## Begin Working data

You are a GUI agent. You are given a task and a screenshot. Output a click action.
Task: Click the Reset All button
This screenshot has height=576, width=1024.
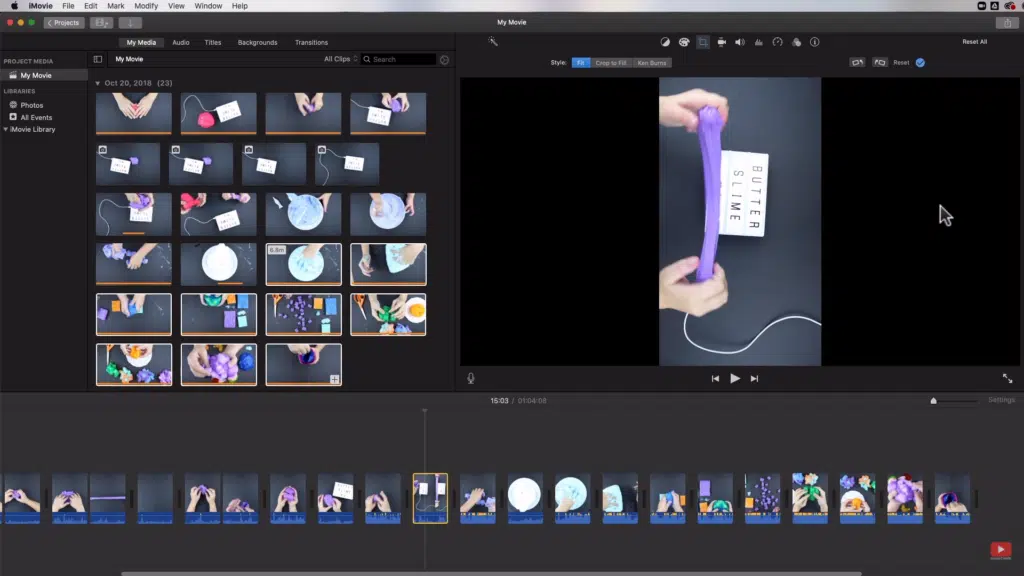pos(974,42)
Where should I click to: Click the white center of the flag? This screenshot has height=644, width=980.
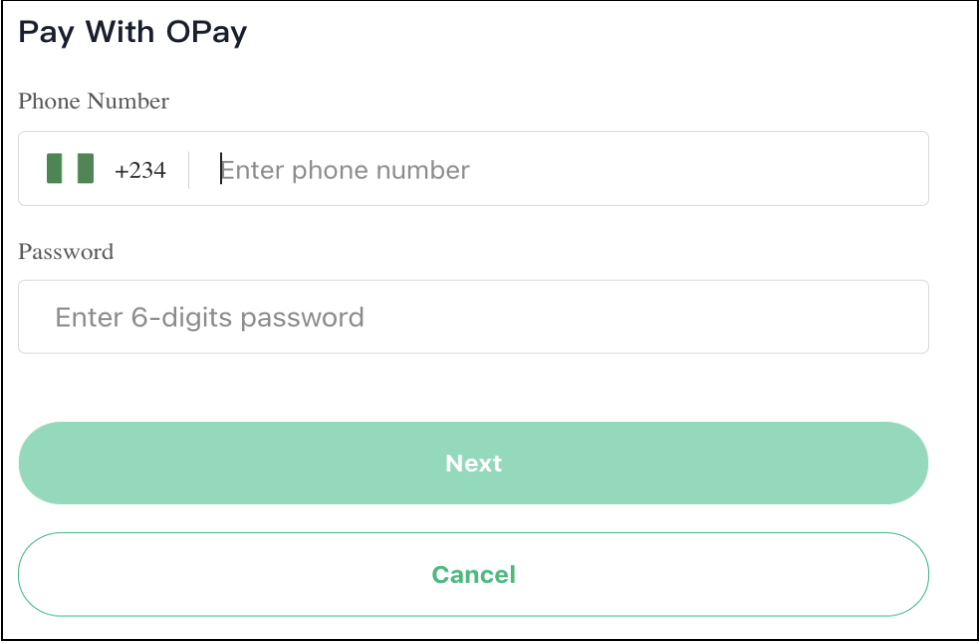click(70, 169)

## End Working data

**What is needed**.
Convert the entries into a JSON list of strings, one string per line, from the line containing "Where should I" through the end of the entries. Skip blank lines and leave out the pictures.

**Written response**.
[
  "Where should I click to: Click the white center of the flag? This screenshot has height=644, width=980.",
  "click(70, 169)"
]